Artificial intelligence-driven kidney organ allocation: systematic review of clinical outcome prediction, ethical frameworks, and decision-making algorithms.
Faezeh Firuzpour, Abazar Akbarzadeh Pasha, Farshid Oliaei, Khatereh Nasirimehr, Mohammadreza Khosravi, Ghasem Rostami, Hamid Reza Saeidnia
Abstract
Open AccessKidney transplantation remains the optimal treatment for end-stage renal disease, yet persistent organ shortages and inequitable allocation necessitate innovative solutions. Artificial intelligence (AI) and machine learning (ML) have emerged as promising tools for improving clinical outcomes and optimizing donor-recipient matching. However, their integration into clinical practice remains limited, and significant challenges regarding validation and ethical implementation persist. This systematic review synthesizes current research on AI-driven kidney allocation, focusing on predictive modeling, operational algorithms, and ethical considerations. We conducted a comprehensive literature search with no restrictions on publication year or country across biomedical databases (PubMed/MEDLINE, Embase), AI repositories (arXiv, IEEE Xplore), and clinical trial registries. Sixteen studies met inclusion criteria, encompassing retrospective cohort analyses, simulation studies, and algorithmic frameworks. Data were extracted on model performance, clinical outcomes, and fairness metrics, with quality assessed via modified QUADAS-2 and PROBAST tools. Findings revealed that AI/ML models-particularly deep learning and ensemble methods-outperform traditional risk scores (e.g., KDRI, EPTS) in predicting graft survival (C-index: 0.65-0.72) and waitlist outcomes.
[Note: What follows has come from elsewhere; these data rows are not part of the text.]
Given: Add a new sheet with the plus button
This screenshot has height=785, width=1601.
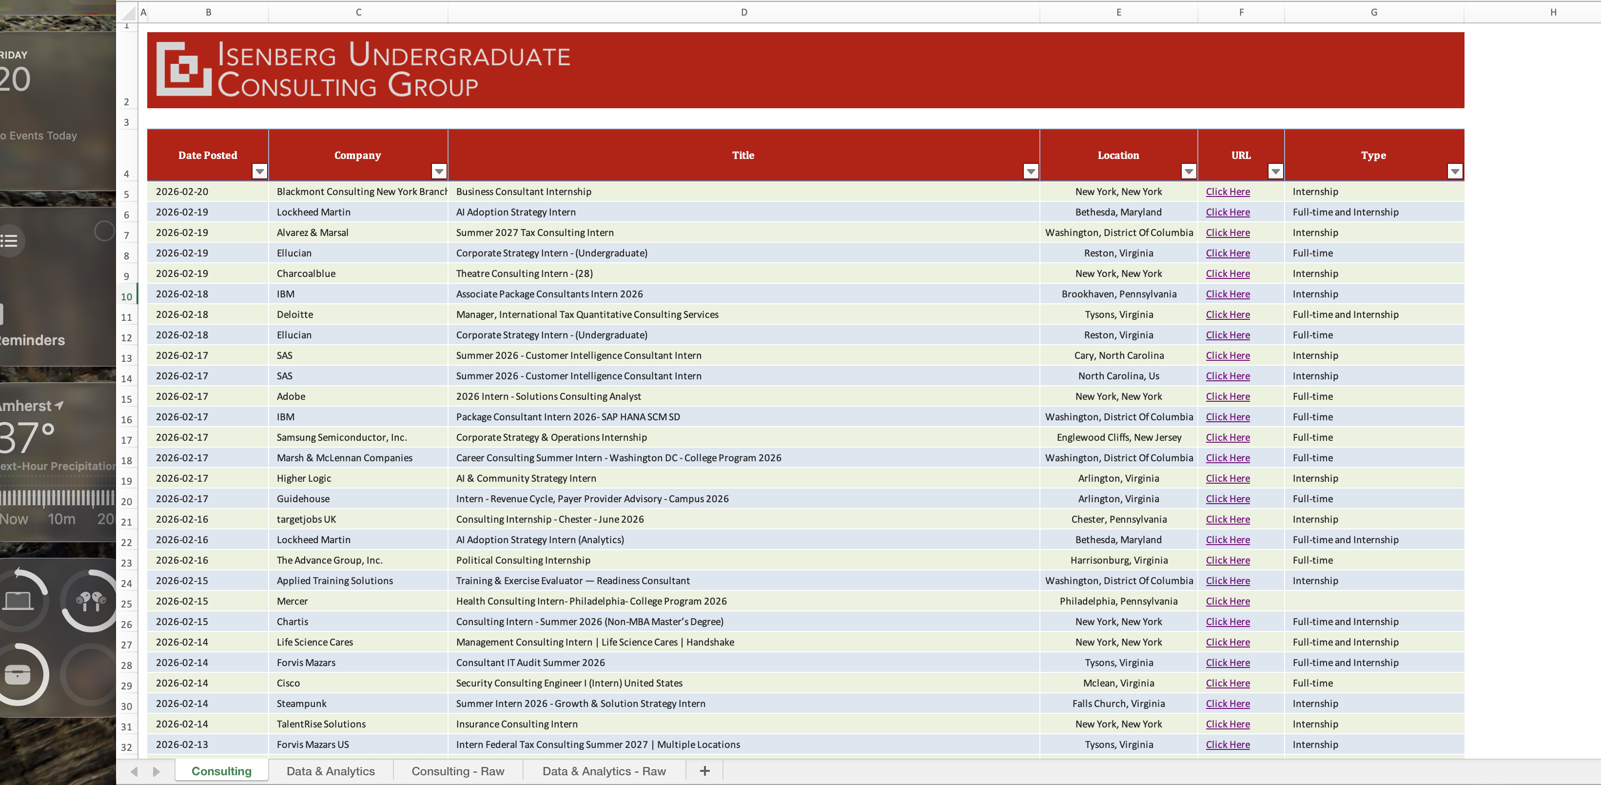Looking at the screenshot, I should point(704,771).
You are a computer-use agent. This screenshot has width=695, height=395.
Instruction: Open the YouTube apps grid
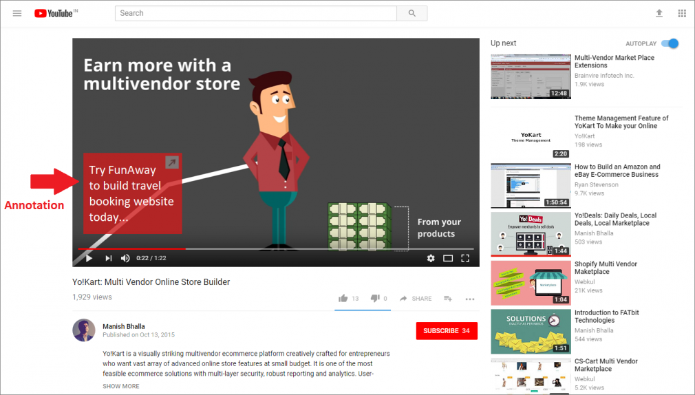coord(682,13)
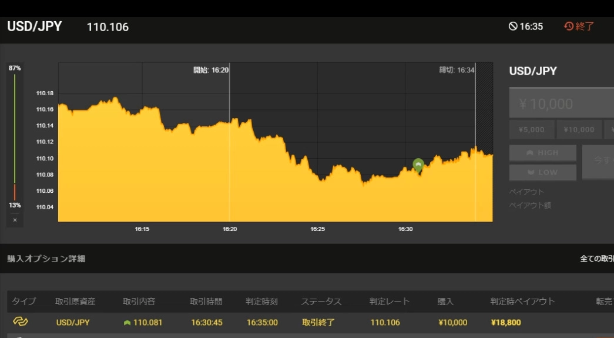Screen dimensions: 614x338
Task: Click the HIGH option button
Action: point(542,153)

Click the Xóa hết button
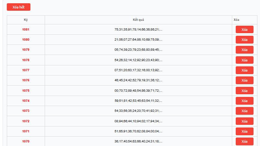coord(18,7)
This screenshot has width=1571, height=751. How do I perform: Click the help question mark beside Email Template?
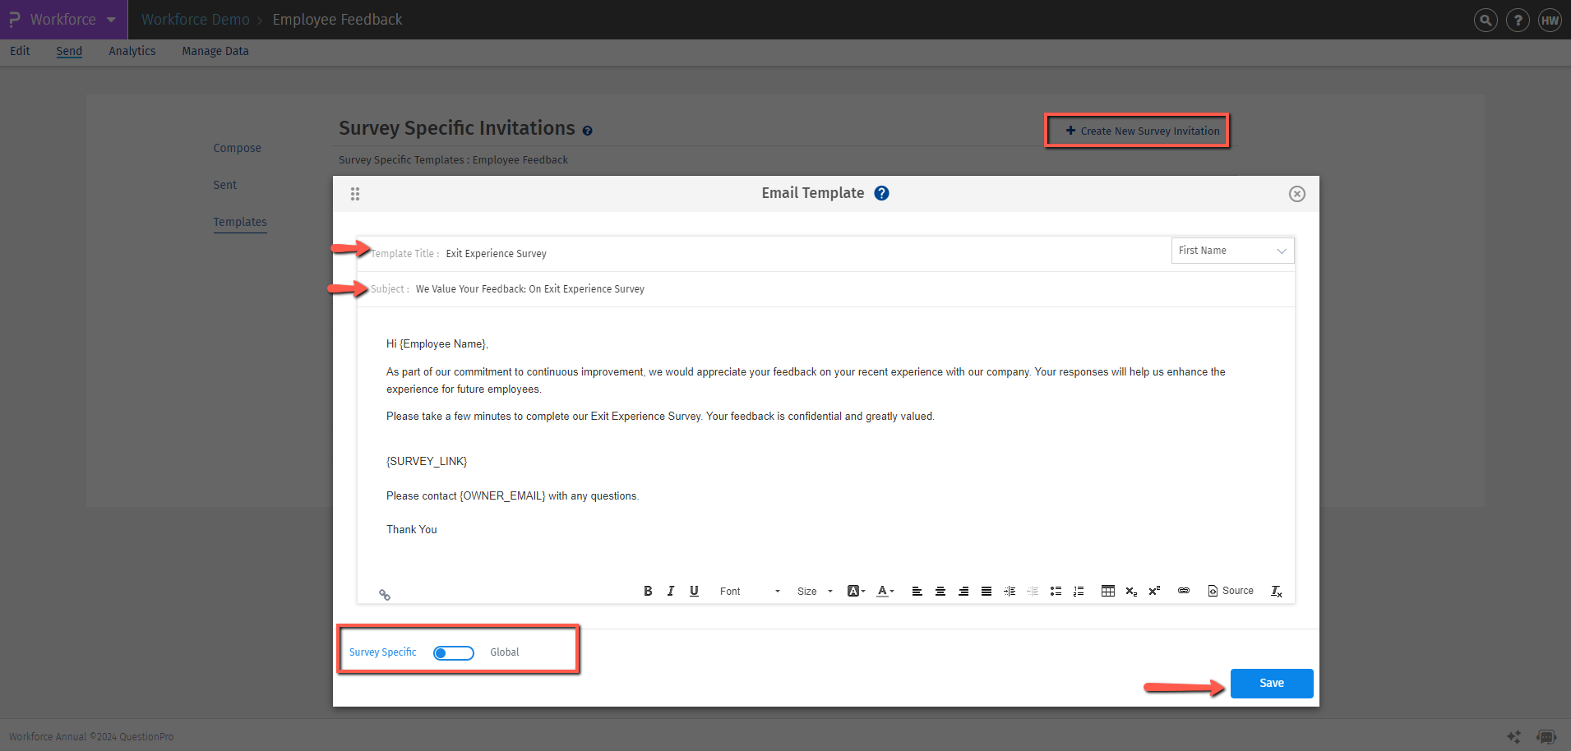881,193
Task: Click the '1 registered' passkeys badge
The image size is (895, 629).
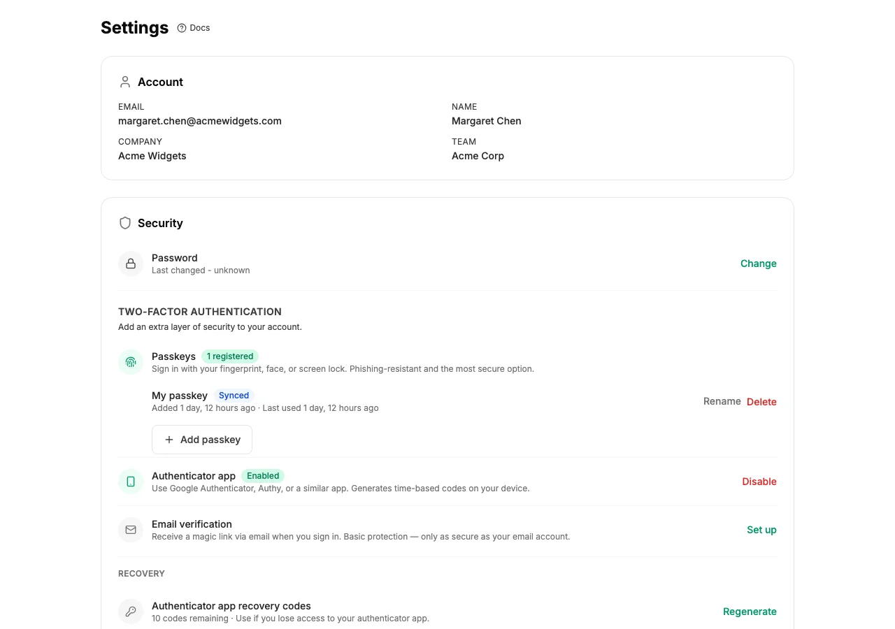Action: [x=230, y=356]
However, only a minority of studies integrated these predictions into actionable allocation policies, with most limited to simulation environments. Ethical frameworks were inconsistently applied; while fairness and transparency were frequently cited, few studies embedded them algorithmically. Key gaps included real-world validation, prospective bias audits, and standardized reporting of subgroup impacts. AI holds immense potential to enhance kidney allocation but requires rigorous clinical translation and ethical governance. Future research must prioritize multidisciplinary collaboration to bridge the divide between predictive accuracy and equitable implementation.